Special note - Gnu Privacy Guard version 2

For the most part GPG version 2 is upward compatible with GPG version 1. An important difference between the two is that when GPG v2 invoked via GPGME (such as for example with a JOB command or a command such as ZSYSTEM "mupip create"), there is not a convenient way to avoid invoking an "agent" (by default in /usr/bin/pinentry) that obtains the passphrase for the keyring from the user. When the reference implementation has placed an obfuscated password in the environment, the password should be derived from that obfuscated password, and the user should not be prompted for the password. The solution is to create a GT.M pinentry function (packaged in pinentry-gtm.sh and pinentry.m).

If you are using Gnu Privacy Guard version 2, you need to set the environment variable GTMXC_gpgagent to point to the location of gpgagent.tab. By default, GT.M places gpgagent.tab in the $gtm_dist/plugin/ directory. gpgagent.tab is an external call table that pinentry-gtm.sh uses to create a a GT.M pinentry function.

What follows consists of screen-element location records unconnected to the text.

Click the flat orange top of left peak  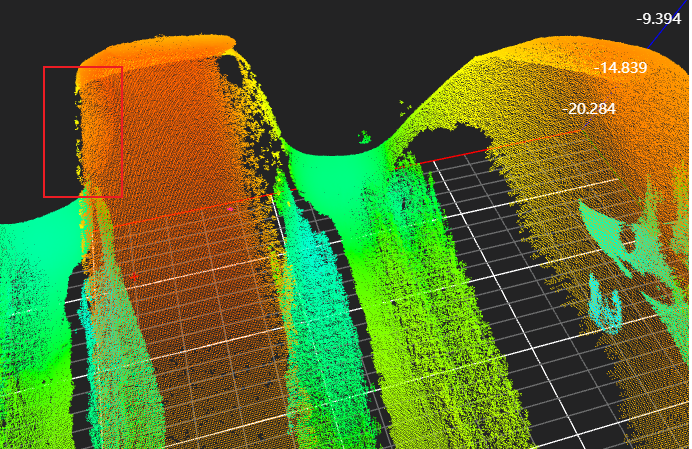click(x=155, y=54)
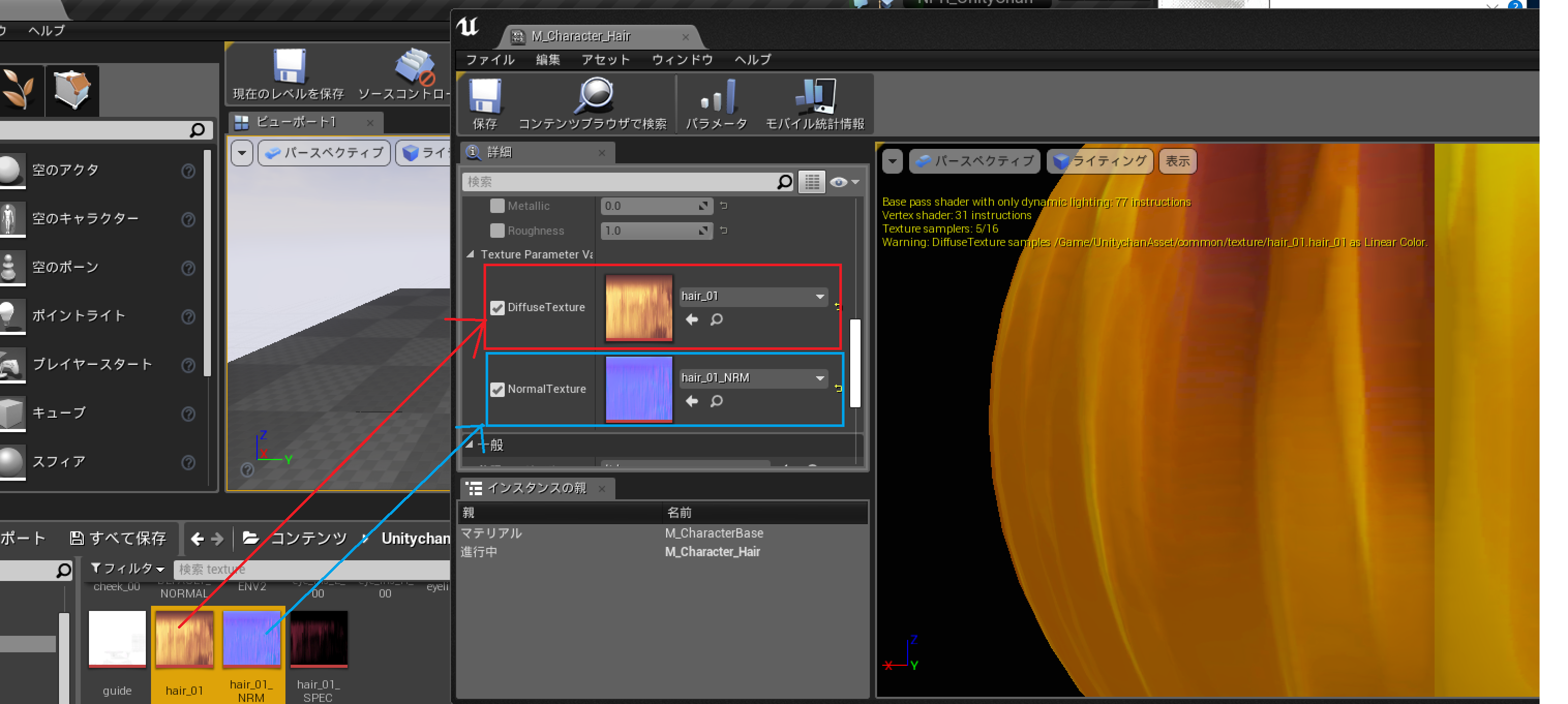Click the ライティング view mode button
Viewport: 1568px width, 704px height.
click(1100, 161)
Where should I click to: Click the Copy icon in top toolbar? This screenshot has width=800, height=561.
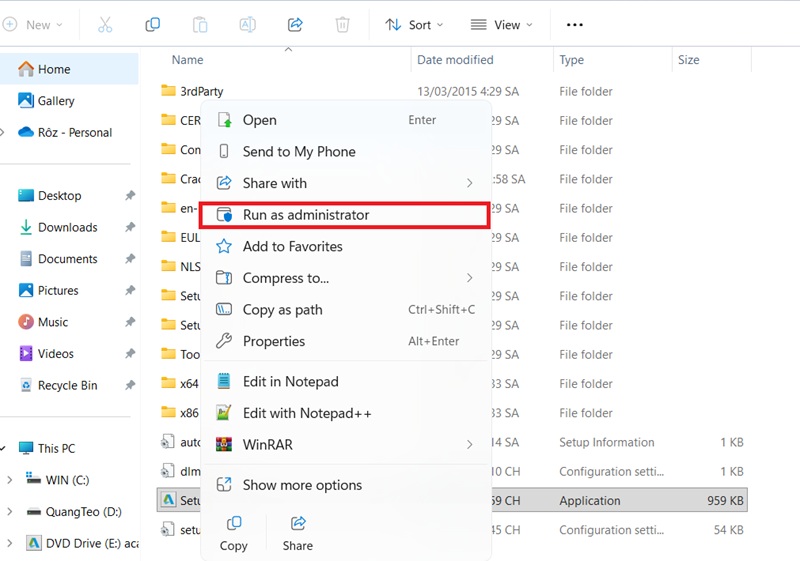tap(152, 24)
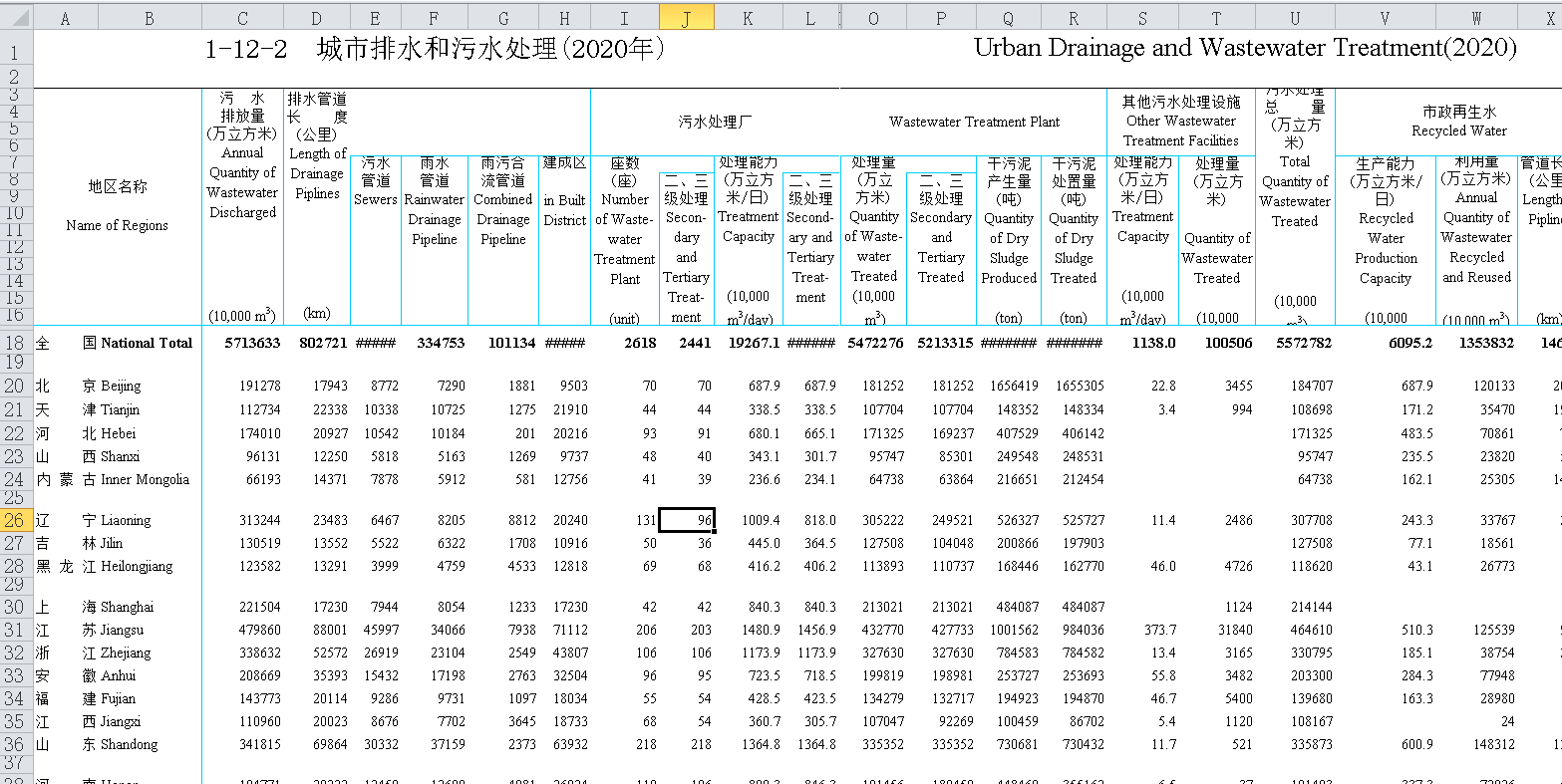
Task: Select Liaoning's wastewater discharge value 313244
Action: 259,520
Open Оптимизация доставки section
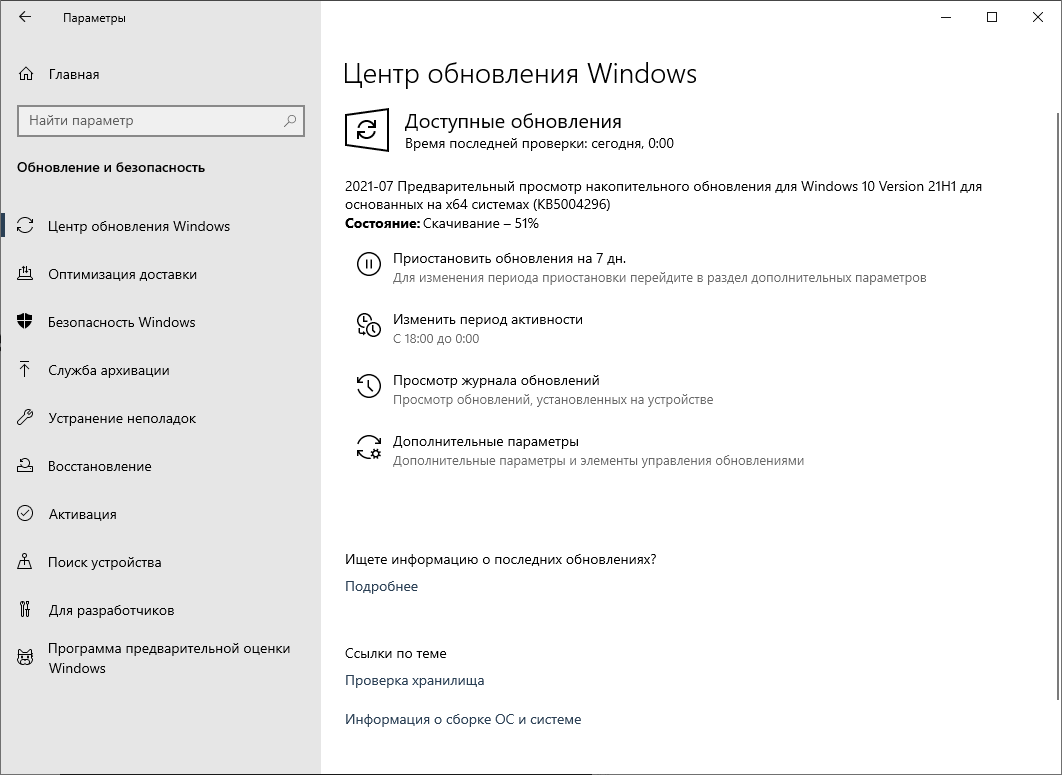 [122, 274]
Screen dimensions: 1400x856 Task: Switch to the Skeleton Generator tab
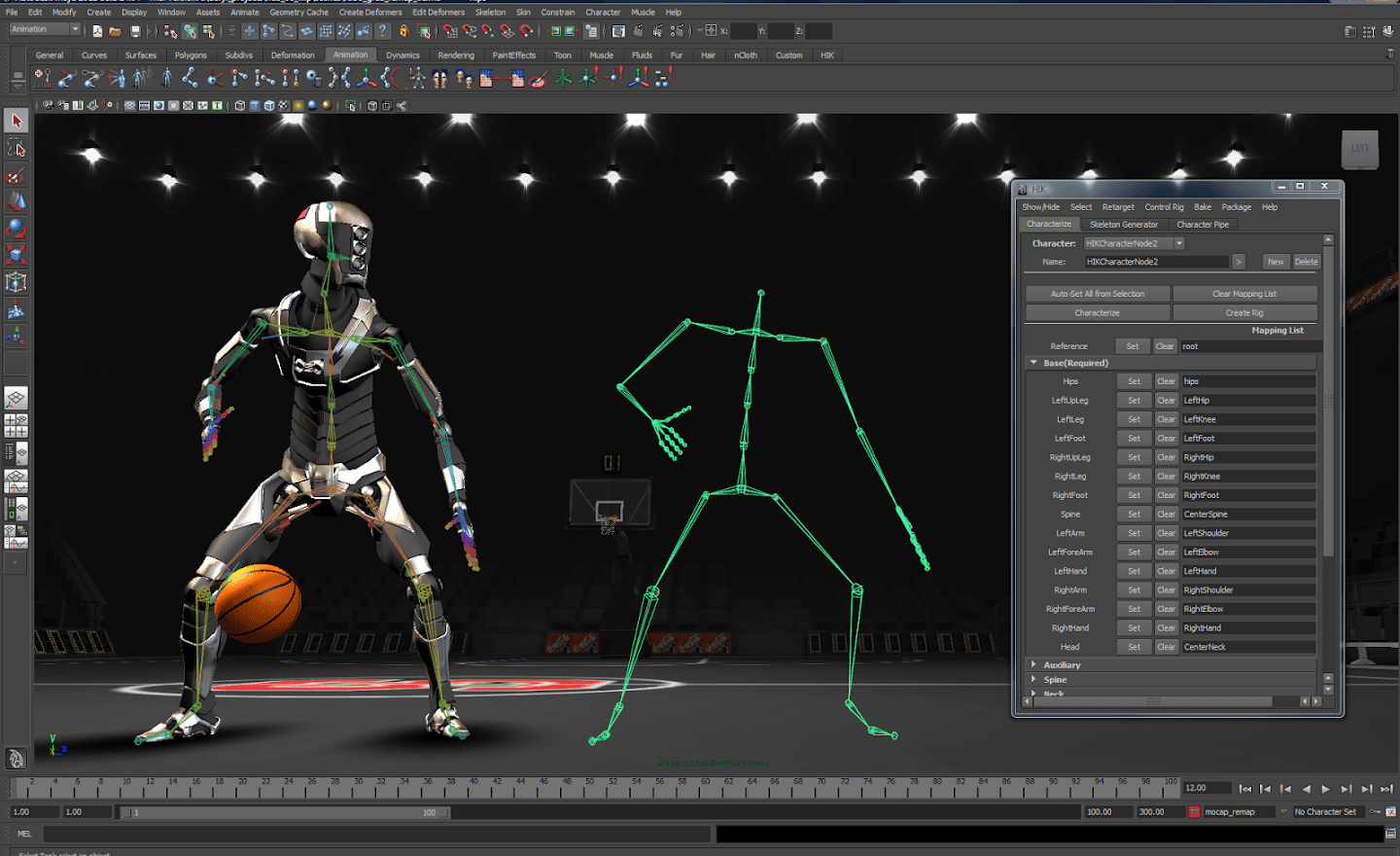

When the gen_keypair.sh script is executed, it creates a file gpg-agent.conf in the GnuPG directory (~/.gnupg or specified by the environment variable $GNUPGHOME) with the line such as pinentry-program /usr/lib/fis-gtm/V5.4-001_x86/plugin/gtmcrypt/pinetry-gtm.sh which causes /usr/lib/fis-gtm/V5.4-001_x86/plugin/gtmcrypt/pinetry-gtm.sh to be invoked by GnuPG v2 as the pinentry program. If the script finds the environment variable $gtm_passwd to be set, and as well as an executable GT.M, it runs the pinentry.m program which provides GnuPG v2 with the keyring password from the obfuscated password. Otherwise, it calls /usr/bin/pinentry.

If you are using GnuPG v2 with a .gnupg directory not created by gen_keypair.sh, you should create a gpg-agent.conf as described here, substituting the directory where GT.M is actually installed.

The GT.M pinentry function should not be used while changing the keyring passphrase, e.g., the passwd subcommand of the gpg --edit-key command. One way to do this is to temporarily comment out the pinentry-program line in gpg-agent.conf by placing a "#" in front of the line, e.g.:#/usr/lib/fis-gtm/V5.4-001_x86/plugin/gtmcrypt/pinetry-gtm.sh

GT.M versions prior to V5.4-001 are not compatible with GPG 2.x?.